THE TASK
Please reproduce, word for word, the part of the items that opens with the line containing "The image size is (698, 371)." and runs through the end of the items.

====== MATERIAL FOR THIS EXERCISE

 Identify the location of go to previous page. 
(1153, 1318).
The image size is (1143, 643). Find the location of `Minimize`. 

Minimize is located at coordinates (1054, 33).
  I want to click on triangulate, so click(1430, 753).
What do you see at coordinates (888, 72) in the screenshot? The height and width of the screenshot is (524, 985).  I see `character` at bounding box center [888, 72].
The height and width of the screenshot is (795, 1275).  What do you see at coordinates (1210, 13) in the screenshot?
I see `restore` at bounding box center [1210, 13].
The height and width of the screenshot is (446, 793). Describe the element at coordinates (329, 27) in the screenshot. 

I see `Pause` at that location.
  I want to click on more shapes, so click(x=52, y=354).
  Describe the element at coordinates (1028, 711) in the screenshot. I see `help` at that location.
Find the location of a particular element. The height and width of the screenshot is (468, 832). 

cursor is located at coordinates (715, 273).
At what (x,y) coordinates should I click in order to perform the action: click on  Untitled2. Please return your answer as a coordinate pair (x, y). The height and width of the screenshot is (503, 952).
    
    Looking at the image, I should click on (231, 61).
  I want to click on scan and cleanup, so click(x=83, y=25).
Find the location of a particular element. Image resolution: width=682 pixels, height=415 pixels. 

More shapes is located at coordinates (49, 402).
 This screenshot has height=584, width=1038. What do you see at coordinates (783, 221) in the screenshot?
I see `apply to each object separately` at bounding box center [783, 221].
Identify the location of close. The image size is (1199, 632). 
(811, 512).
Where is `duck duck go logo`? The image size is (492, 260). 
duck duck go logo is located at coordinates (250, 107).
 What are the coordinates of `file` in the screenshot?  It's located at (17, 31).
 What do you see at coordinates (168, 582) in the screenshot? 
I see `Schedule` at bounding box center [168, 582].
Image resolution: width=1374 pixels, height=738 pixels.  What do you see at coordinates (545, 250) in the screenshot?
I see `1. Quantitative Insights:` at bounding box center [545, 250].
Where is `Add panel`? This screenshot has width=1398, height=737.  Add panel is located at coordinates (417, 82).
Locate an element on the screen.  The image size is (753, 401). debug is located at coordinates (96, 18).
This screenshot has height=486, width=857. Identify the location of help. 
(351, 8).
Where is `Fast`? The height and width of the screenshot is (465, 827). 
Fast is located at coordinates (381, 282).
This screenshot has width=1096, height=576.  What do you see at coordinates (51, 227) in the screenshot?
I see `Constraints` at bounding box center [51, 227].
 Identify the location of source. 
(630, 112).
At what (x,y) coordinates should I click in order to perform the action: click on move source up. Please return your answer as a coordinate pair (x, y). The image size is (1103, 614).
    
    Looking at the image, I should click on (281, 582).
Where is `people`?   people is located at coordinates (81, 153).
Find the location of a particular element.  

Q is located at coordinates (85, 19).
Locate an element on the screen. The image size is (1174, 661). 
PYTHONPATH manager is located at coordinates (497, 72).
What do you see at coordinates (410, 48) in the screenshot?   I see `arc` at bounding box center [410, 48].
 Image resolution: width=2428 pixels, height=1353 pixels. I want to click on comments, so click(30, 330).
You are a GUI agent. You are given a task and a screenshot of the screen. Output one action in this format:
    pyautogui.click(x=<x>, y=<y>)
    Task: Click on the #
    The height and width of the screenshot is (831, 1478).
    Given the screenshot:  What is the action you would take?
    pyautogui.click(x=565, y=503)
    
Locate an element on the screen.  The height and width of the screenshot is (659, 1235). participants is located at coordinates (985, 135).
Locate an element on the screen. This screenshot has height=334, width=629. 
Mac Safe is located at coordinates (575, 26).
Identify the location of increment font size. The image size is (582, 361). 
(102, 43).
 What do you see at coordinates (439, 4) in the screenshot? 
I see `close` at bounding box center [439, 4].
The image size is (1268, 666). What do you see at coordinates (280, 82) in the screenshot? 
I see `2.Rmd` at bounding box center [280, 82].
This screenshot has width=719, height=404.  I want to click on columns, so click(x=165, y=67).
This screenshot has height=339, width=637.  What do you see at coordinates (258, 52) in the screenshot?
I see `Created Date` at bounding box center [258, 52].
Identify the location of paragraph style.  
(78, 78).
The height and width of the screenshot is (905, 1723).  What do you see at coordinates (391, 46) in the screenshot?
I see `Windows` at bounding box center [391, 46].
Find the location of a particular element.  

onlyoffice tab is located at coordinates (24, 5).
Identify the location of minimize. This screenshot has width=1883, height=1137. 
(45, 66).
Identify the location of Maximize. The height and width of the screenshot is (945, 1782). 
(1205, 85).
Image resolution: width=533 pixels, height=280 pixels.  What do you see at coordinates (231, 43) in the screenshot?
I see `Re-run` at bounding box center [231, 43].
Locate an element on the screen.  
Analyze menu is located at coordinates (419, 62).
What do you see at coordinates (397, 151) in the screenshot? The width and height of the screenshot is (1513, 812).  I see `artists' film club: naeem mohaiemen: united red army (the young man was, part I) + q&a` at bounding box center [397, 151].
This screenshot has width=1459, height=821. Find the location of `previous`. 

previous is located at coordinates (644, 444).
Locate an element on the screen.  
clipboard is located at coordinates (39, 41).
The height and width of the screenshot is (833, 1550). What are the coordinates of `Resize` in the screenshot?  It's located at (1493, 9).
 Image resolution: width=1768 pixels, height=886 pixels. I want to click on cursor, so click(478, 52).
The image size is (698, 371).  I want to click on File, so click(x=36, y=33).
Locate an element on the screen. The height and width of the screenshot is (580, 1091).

============

FINISHED ANSWER
The image size is (698, 371).  I want to click on File, so click(x=36, y=33).
Locate an element on the screen. The height and width of the screenshot is (580, 1091).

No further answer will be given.